Exercise description: Swap every "GUI agent" in the items below for "UI assistant", and reproduce all other text unchanged.

[Recorded data]

** Start **

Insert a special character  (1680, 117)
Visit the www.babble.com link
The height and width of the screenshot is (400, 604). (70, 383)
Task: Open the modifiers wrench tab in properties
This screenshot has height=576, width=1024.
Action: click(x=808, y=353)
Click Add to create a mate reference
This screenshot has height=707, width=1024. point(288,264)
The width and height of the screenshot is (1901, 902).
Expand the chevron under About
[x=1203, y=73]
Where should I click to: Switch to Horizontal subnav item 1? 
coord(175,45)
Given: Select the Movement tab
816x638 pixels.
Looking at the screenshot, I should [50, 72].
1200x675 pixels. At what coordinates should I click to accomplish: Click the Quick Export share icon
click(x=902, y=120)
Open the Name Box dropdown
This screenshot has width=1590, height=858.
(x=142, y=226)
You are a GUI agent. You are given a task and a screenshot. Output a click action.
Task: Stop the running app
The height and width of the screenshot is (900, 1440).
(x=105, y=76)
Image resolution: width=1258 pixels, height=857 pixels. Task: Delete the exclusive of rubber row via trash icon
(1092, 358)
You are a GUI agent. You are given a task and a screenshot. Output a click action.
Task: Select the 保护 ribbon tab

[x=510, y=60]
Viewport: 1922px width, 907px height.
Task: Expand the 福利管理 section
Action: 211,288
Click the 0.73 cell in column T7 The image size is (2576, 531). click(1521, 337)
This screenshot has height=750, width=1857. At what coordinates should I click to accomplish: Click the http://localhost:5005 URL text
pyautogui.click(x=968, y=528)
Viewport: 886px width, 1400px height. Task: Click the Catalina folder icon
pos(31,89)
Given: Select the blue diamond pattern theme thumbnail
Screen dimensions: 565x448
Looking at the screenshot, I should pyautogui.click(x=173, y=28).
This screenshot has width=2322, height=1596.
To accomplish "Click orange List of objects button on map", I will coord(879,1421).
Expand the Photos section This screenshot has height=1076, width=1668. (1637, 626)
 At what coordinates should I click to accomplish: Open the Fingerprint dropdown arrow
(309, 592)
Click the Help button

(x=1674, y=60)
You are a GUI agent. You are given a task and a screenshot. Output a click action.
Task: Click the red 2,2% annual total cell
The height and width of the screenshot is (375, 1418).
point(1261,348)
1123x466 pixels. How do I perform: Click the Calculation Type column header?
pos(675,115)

** End **

Exercise output:
Insert a special character  (1680, 117)
Visit the www.babble.com link
The height and width of the screenshot is (400, 604). (70, 383)
Task: Open the modifiers wrench tab in properties
This screenshot has height=576, width=1024.
Action: click(x=808, y=353)
Click Add to create a mate reference
This screenshot has height=707, width=1024. point(288,264)
The width and height of the screenshot is (1901, 902).
Expand the chevron under About
[x=1203, y=73]
Where should I click to: Switch to Horizontal subnav item 1? 
coord(175,45)
Given: Select the Movement tab
816x638 pixels.
Looking at the screenshot, I should [50, 72].
1200x675 pixels. At what coordinates should I click to accomplish: Click the Quick Export share icon
click(x=902, y=120)
Open the Name Box dropdown
This screenshot has width=1590, height=858.
(x=142, y=226)
You are a UI assistant. You are given a task and a screenshot. Output a click action.
Task: Stop the running app
The height and width of the screenshot is (900, 1440).
(x=105, y=76)
Image resolution: width=1258 pixels, height=857 pixels. Task: Delete the exclusive of rubber row via trash icon
(1092, 358)
You are a UI assistant. You are given a task and a screenshot. Output a click action.
Task: Select the 保护 ribbon tab

[x=510, y=60]
Viewport: 1922px width, 907px height.
Task: Expand the 福利管理 section
Action: 211,288
Click the 0.73 cell in column T7 The image size is (2576, 531). click(1521, 337)
This screenshot has height=750, width=1857. At what coordinates should I click to accomplish: Click the http://localhost:5005 URL text
pyautogui.click(x=968, y=528)
Viewport: 886px width, 1400px height. Task: Click the Catalina folder icon
pos(31,89)
Given: Select the blue diamond pattern theme thumbnail
Screen dimensions: 565x448
Looking at the screenshot, I should pyautogui.click(x=173, y=28).
This screenshot has width=2322, height=1596.
To accomplish "Click orange List of objects button on map", I will coord(879,1421).
Expand the Photos section This screenshot has height=1076, width=1668. (1637, 626)
 At what coordinates should I click to accomplish: Open the Fingerprint dropdown arrow
(309, 592)
Click the Help button

(x=1674, y=60)
You are a UI assistant. You are given a task and a screenshot. Output a click action.
Task: Click the red 2,2% annual total cell
The height and width of the screenshot is (375, 1418).
point(1261,348)
1123x466 pixels. How do I perform: Click the Calculation Type column header?
pos(675,115)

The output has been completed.